─── Record set ───

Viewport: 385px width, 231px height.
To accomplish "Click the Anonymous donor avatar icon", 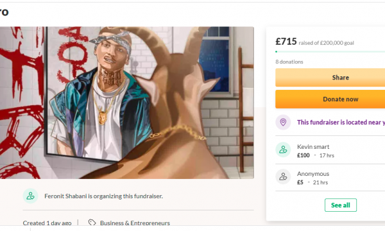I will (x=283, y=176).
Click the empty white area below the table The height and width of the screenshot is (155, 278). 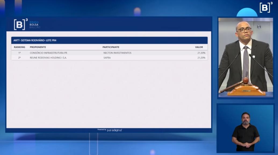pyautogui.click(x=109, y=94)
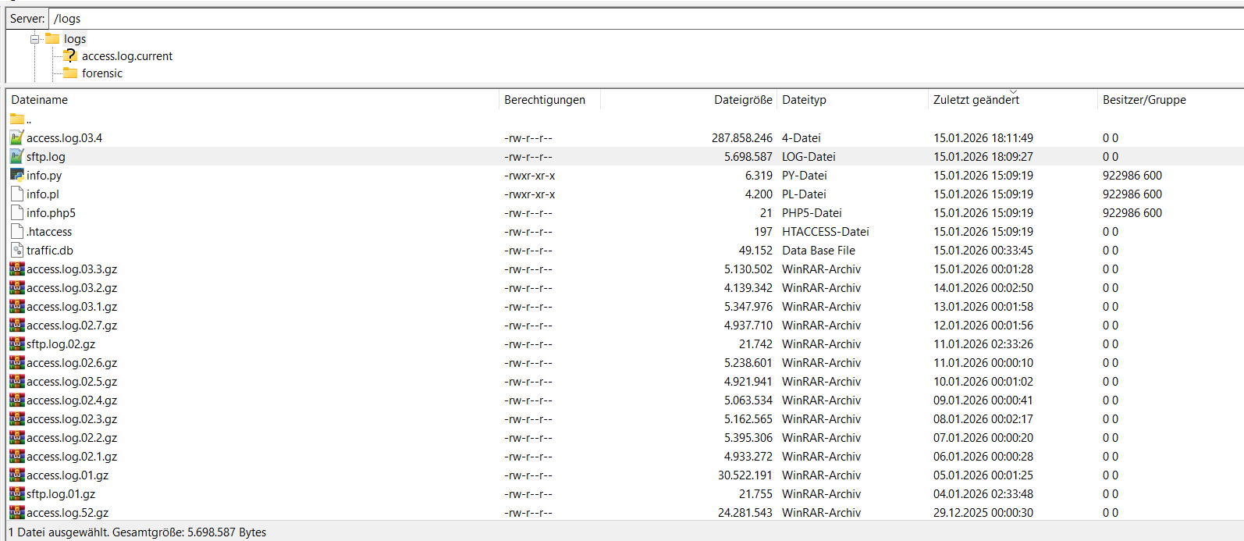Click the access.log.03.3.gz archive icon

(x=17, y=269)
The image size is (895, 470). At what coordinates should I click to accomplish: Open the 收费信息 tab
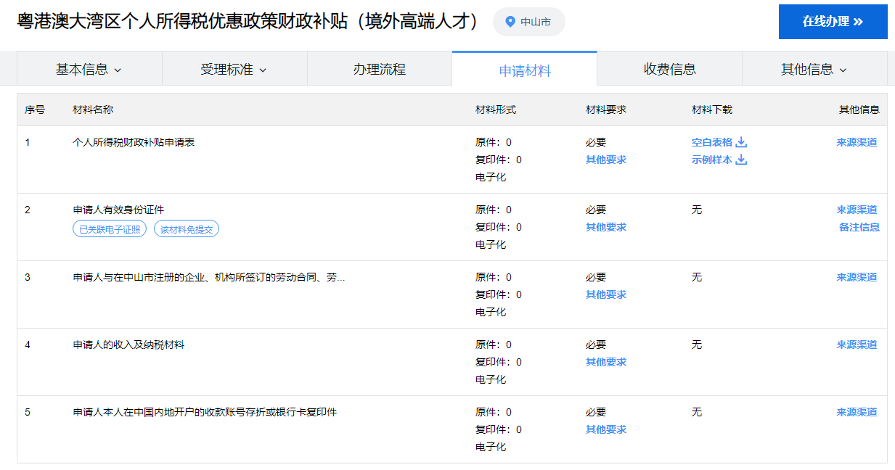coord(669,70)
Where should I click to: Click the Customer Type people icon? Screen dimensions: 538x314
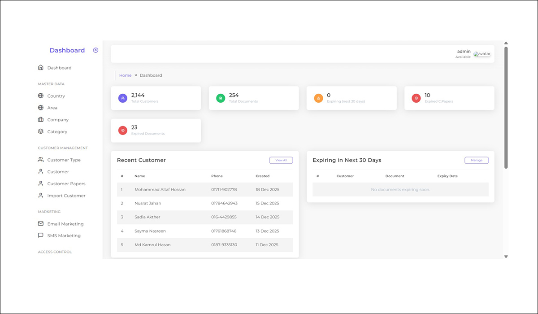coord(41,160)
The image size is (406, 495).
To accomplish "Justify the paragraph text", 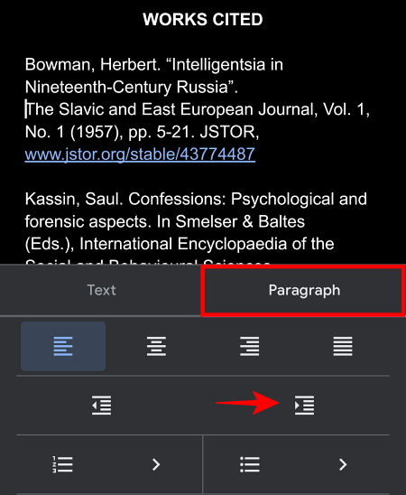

───

> **Your instructions**
All that should be printed is the run of lines above from the one with "The image size is (895, 470)." through the one with "The image size is (406, 495).", both included, exactly as given, with pictures left out.

> **Solved problem**
The image size is (895, 470). At what coordinates should I click to accomplish: Open the 收费信息 tab
coord(669,70)
Where should I click to: Click the Customer Type people icon? Screen dimensions: 538x314
coord(41,160)
The image size is (406, 495).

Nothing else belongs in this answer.